Xinhua News Agency, March 21, 2011 Adjust font size:

International responses and reflections

Australian Prime Minister Julia Gillard said Sunday the nuclear crisis in Japan has no impact on Australia's uranium export and that the federal government is not reconsidering the sale of uranium.

"What is happening in Japan doesn't have any impact on my thinking about uranium exports," Gillard told Sky News.

"We do export uranium and we will continue to export uranium," she said, adding: "Countries around the world will make their own choices about how they source their energy."

Asked if it was time for an international debate on the use of civilian nuclear energy, Australian Foreign Minister Kevin Rudd said there will be a time and a place for a full debate on that given what has happened in Japan, but he did not think that time and place was right "at this very moment."

"All this has given the international community some pause but our focus now is on the crisis," Rudd told Ten Network.

Rudd again urged Australians in Tokyo and northern Honshu of Japan to leave the area, saying Australia remained "deeply concerned" about the state of Japan's damaged nuclear reactors.

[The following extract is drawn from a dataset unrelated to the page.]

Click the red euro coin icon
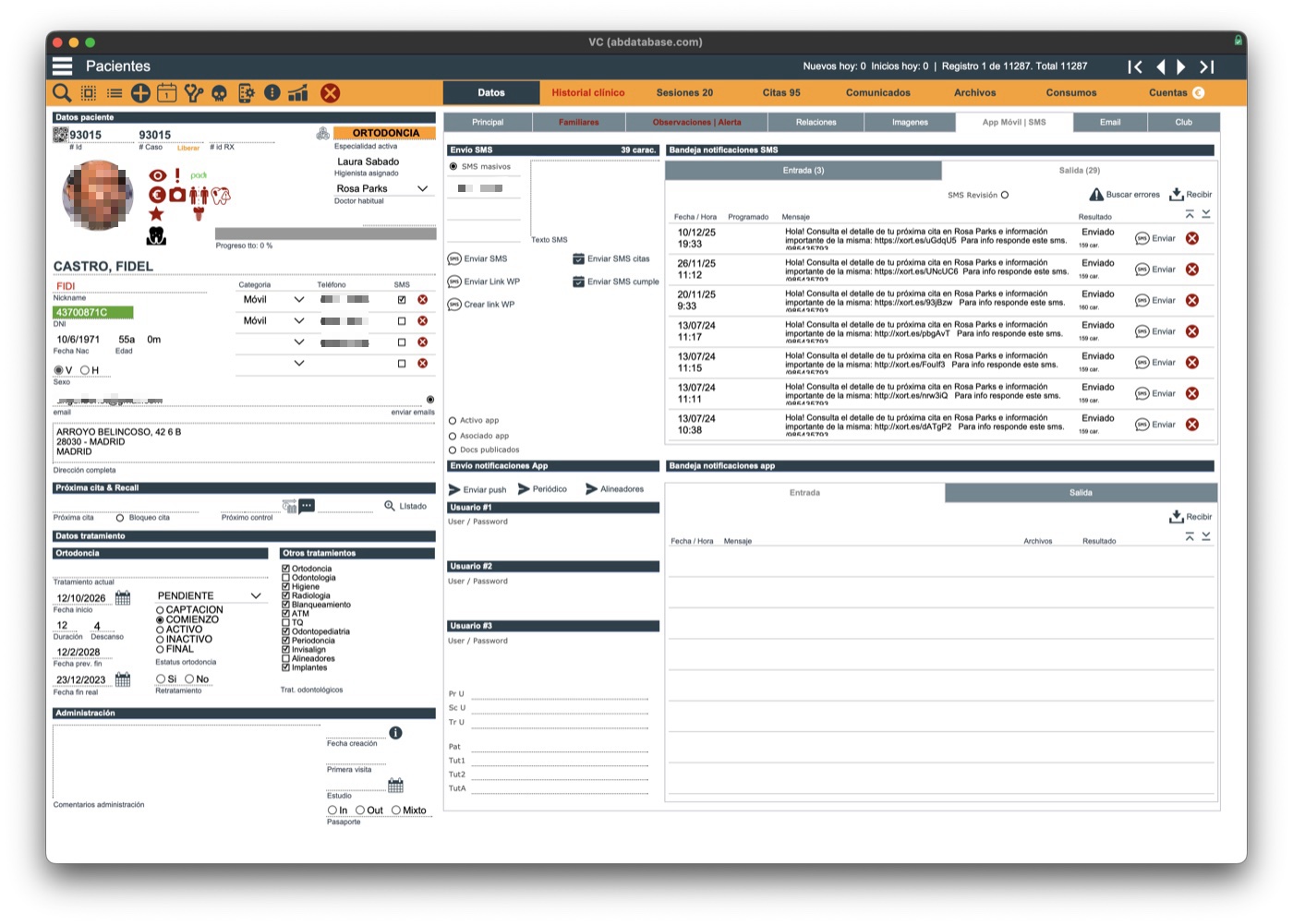The image size is (1293, 924). 157,195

In Fiji, a scientist in the Suva-based University of the South Pacific (USP) has confirmed that the country is out of danger from the reported nuclear radiation leak that posed a threat to Pacific island nations.

Dr Atul Raturi, head of the USP school of engineering and physics, said Fiji had nothing to worry about, at least for now.

"The movement of the radiation cloud will be dictated by the wind direction and current estimates show that it might move towards the U.S. west coast," he said.

"In the unlikely event of the radiation cloud moving towards the Pacific islands, it would have largely dispersed before reaching us," he said. "Radiation does not remain constant and if it were to come here, it will lose its potency by the time it reaches Fiji," he added.

Meanwhile, Fiji's weather office in the western city of Nadi has confirmed that no warnings had been issued by international authorities on radiation possibly affecting Fiji.

Alipate Waqaicelua, acting director of Meteorology, also told media that the radiation from the nuclear plants "is not going to come this far as it will only be around and closer to Japan."

"It won't even reach the islands of Guam and the Philippines and it's moving more towards the east than towards us," Waqaicelua said.